Being able to create a type of music that not only enhances gameplay, but is craved for on its own is a great feat. Nobuo Uematsu has done this repeatedly. It wasn’t until my obsession with the Lost Odyssey trailer that I decided to dig a bit deeper into the history of the man. Because it is one thing to simply know which composer you are listening to and completely another to understand how they came to be an as individual. Gives the whole listening process a new dynamic, don’t you think?

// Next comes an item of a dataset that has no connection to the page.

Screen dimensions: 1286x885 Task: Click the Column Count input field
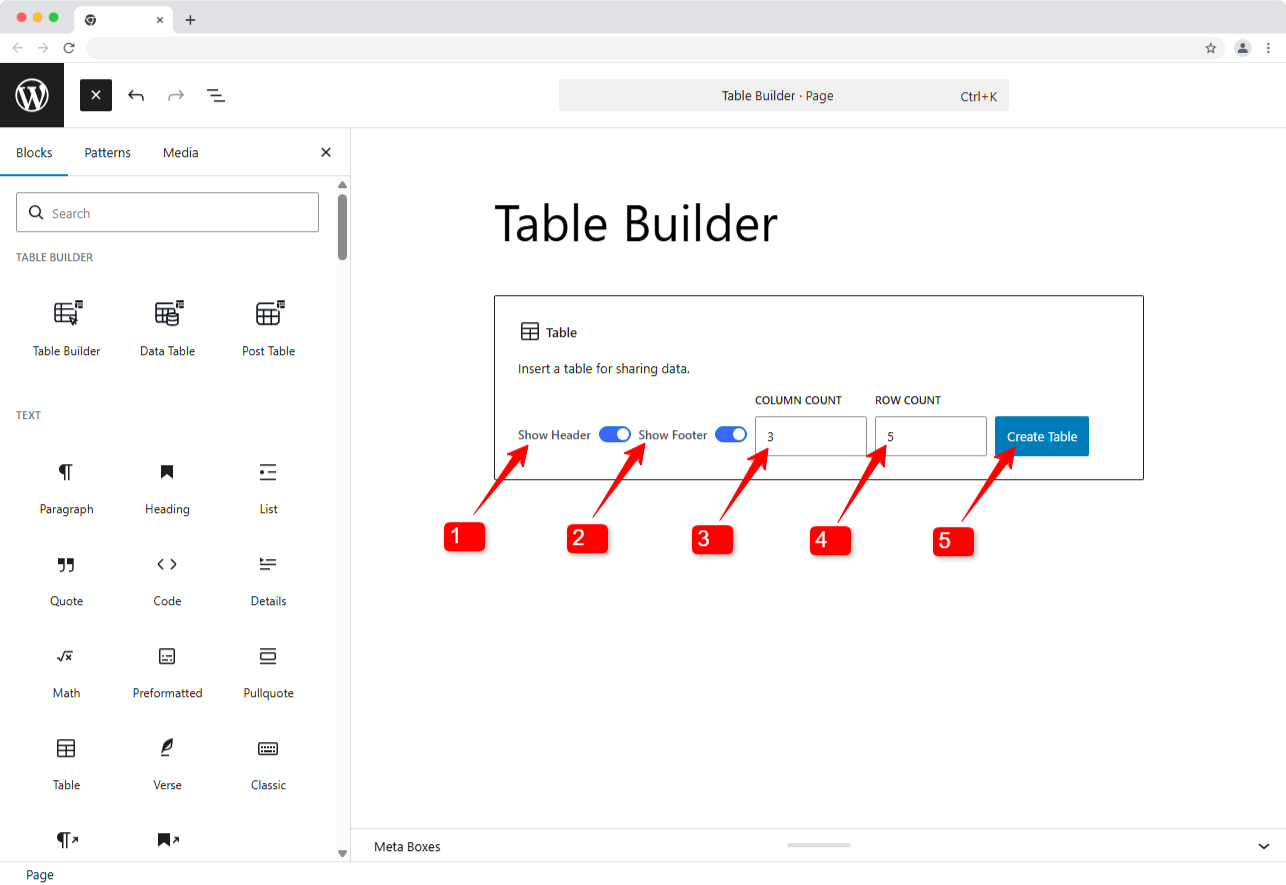(810, 436)
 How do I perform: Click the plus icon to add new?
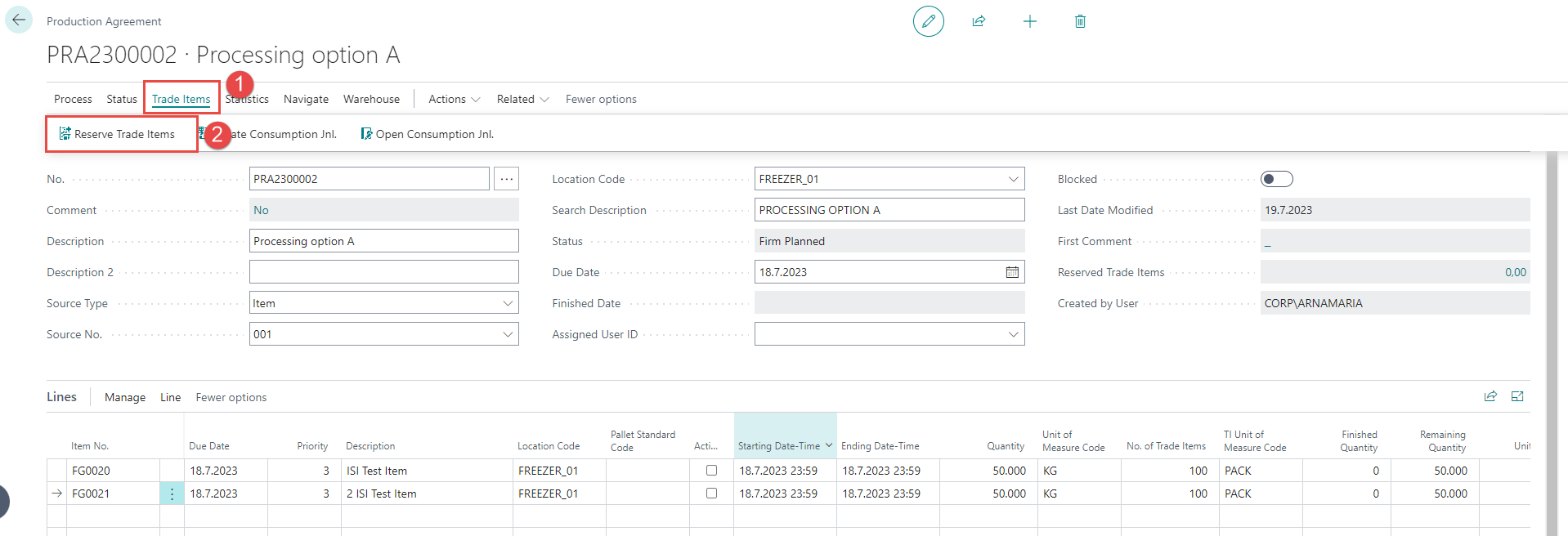click(x=1029, y=21)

Uematsu was born in 1959 in Kochi, Japan. He was not raised with musical training and only began to play the piano when he was twelve. Yet he still had no “formal” training and was self-taught. His biggest role model and inspiration at the time was Elton John. I find that so interesting because you wouldn’t think the most famous video game music producer of all time would cite Elton John, best known for rock and roll pop music, to be his main influence. Looking at Elton John’s music though you can see why it would be intriguing to a young, aspiring musician. Elton John was a piano prodigy at the age of four and could pick up any melody by ear and play it back perfectly. That kind of skill is enviable, but the fact that he went on to sell over 250 million albums and over 100 million singles is beyond wow.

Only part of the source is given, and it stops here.